# crw-server
Firecrawl-compatible API server for the [CRW](https://github.com/us/crw) web scraper.
[](https://crates.io/crates/crw-server)
[](https://docs.rs/crw-server)
[](https://github.com/us/crw/blob/main/LICENSE)
## Overview
`crw-server` is the main CRW binary — an Axum-based HTTP server that provides a Firecrawl-compatible REST API and built-in MCP transport. Single binary, ~6 MB idle RAM, no Redis, no Node.js.
- **Firecrawl-compatible API** — `/v1/scrape`, `/v1/crawl`, `/v1/map` with identical request/response format
- **MCP transport** — Built-in Streamable HTTP MCP endpoint at `/mcp` for Claude Code, Cursor, Windsurf
- **Auth middleware** — Optional Bearer token auth with constant-time comparison (no timing leaks)
- **JS rendering** — Auto-detect SPAs, render via LightPanda/Playwright/Chrome (CDP)
- **LLM extraction** — JSON schema → structured data via Anthropic tool_use or OpenAI function calling
- **One-command setup** — `crw-server setup` downloads LightPanda and configures JS rendering
## Installation
```bash
cargo install crw-server
```
## Quick start
```bash
# Start the server
crw-server
# Enable JS rendering (downloads LightPanda)
crw-server setup
```
## API endpoints
| `POST` | `/v1/scrape` | Scrape a single URL, optionally with LLM extraction |
| `POST` | `/v1/crawl` | Start async BFS crawl (returns job ID) |
| `GET` | `/v1/crawl/:id` | Check crawl status and retrieve results |
| `DELETE` | `/v1/crawl/:id` | Cancel a running crawl job |
| `POST` | `/v1/map` | Discover all URLs on a site |
| `GET` | `/health` | Health check (no auth required) |
| `POST` | `/mcp` | Streamable HTTP MCP transport |
## Usage examples
**Scrape a page:**
```bash
curl -X POST http://localhost:3000/v1/scrape \
-H "Content-Type: application/json" \
-d '{"url": "https://example.com", "formats": ["markdown", "links"]}'
```
**Start a crawl:**
```bash
curl -X POST http://localhost:3000/v1/crawl \
-H "Content-Type: application/json" \
-d '{"url": "https://example.com", "maxDepth": 2, "limit": 50}'
```
**LLM structured extraction:**
```bash
curl -X POST http://localhost:3000/v1/scrape \
-H "Content-Type: application/json" \
-d '{
"url": "https://example.com/product",
"formats": ["json"],
"jsonSchema": {
"type": "object",
"properties": {
"name": { "type": "string" },
"price": { "type": "number" }
},
"required": ["name", "price"]
}
}'
```
**Discover URLs on a site:**
```bash
curl -X POST http://localhost:3000/v1/map \
-H "Content-Type: application/json" \
-d '{"url": "https://example.com"}'
```
## Configuration
CRW uses layered TOML configuration with environment variable overrides:
```toml
[server]
host = "0.0.0.0"
port = 3000
request_timeout_secs = 120
rate_limit_rps = 10 # Max requests/second (global). 0 = unlimited.
[renderer]
[crawler]
max_concurrency = 10
requests_per_second = 10.0
respect_robots_txt = true
[auth]
# api_keys = ["fc-key-1234"]
[extraction.llm]
provider = "anthropic" # "anthropic" or "openai"

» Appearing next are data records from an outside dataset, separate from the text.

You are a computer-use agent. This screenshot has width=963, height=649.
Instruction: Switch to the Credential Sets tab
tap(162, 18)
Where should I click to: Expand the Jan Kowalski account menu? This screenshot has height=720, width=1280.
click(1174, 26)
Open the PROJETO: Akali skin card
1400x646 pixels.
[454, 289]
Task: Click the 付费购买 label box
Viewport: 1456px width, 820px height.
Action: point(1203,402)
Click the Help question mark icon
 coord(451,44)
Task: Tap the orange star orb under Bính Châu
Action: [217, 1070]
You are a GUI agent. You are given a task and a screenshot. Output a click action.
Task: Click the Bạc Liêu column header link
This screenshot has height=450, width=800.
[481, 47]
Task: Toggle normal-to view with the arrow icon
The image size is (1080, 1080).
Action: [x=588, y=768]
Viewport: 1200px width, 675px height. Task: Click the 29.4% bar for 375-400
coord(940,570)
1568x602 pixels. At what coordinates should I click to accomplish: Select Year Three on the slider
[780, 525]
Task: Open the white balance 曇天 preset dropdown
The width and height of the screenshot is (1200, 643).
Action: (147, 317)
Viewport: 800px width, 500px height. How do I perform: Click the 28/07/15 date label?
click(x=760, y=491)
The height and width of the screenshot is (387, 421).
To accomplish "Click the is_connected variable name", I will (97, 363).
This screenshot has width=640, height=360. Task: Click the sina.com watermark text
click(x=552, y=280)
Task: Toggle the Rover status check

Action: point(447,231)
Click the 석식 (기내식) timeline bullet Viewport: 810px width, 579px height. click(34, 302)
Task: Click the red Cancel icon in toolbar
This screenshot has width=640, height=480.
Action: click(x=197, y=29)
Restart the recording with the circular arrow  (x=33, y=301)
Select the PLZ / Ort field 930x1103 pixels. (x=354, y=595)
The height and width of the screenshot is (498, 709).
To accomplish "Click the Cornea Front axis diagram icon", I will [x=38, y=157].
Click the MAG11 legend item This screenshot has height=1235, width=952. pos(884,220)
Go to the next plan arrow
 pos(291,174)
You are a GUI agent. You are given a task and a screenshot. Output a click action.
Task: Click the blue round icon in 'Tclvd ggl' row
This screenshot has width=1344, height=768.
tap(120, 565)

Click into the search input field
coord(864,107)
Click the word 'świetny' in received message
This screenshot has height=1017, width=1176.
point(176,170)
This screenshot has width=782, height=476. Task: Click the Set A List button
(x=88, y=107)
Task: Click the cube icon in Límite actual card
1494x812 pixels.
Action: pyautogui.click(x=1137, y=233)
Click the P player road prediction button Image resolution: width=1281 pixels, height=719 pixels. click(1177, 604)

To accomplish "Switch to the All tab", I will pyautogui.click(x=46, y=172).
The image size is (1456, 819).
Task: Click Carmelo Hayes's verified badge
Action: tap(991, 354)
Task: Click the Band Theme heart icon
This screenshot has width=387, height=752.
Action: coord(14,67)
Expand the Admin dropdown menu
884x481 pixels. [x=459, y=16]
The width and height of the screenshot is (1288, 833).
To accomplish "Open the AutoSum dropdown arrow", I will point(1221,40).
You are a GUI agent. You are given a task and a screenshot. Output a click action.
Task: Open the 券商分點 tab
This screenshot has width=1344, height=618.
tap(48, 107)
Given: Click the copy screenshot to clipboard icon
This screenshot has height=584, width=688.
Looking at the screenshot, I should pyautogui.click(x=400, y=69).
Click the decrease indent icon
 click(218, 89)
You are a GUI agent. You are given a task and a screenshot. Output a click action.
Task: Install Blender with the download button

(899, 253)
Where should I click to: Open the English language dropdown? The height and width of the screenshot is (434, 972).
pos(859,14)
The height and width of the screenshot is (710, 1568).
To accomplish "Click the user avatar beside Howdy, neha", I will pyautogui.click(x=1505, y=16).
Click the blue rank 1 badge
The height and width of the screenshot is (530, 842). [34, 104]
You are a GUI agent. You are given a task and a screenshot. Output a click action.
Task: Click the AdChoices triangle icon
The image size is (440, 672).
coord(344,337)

# api_key = "sk-..." # or CRW_EXTRACTION__LLM__API_KEY env var
```
Override with environment variables:
```bash
CRW_SERVER__PORT=8080 CRW_CRAWLER__MAX_CONCURRENCY=20 crw-server
```
## Docker
```bash
# Pre-built image
docker run -p 3000:3000 ghcr.io/us/crw:latest
# With JS rendering sidecar
docker compose up
```
## Using as a library
```rust,no_run
use crw_server::app::create_app;
use crw_server::state::AppState;
#[tokio::main]
async fn main() {
let config = crw_core::AppConfig::load().unwrap();
let state = AppState::new(config).await;
let app = create_app(state);
let listener = tokio::net::TcpListener::bind("0.0.0.0:3000").await.unwrap();
axum::serve(listener, app).await.unwrap();
}
```
## Part of CRW
This crate is part of the [CRW](https://github.com/us/crw) workspace — a fast, lightweight, Firecrawl-compatible web scraper built in Rust.
| [crw-core](https://crates.io/crates/crw-core) | Core types, config, and error handling |
| [crw-renderer](https://crates.io/crates/crw-renderer) | HTTP + CDP browser rendering engine |
| [crw-extract](https://crates.io/crates/crw-extract) | HTML → markdown/plaintext extraction |
| [crw-crawl](https://crates.io/crates/crw-crawl) | Async BFS crawler with robots.txt & sitemap |
| **crw-server** | Firecrawl-compatible API server (this crate) |
| [crw-cli](https://crates.io/crates/crw-cli) | Standalone CLI (`crw` binary) |
| [crw-mcp](https://crates.io/crates/crw-mcp) | MCP stdio proxy binary |
## License
AGPL-3.0 — see [LICENSE](https://github.com/us/crw/blob/main/LICENSE).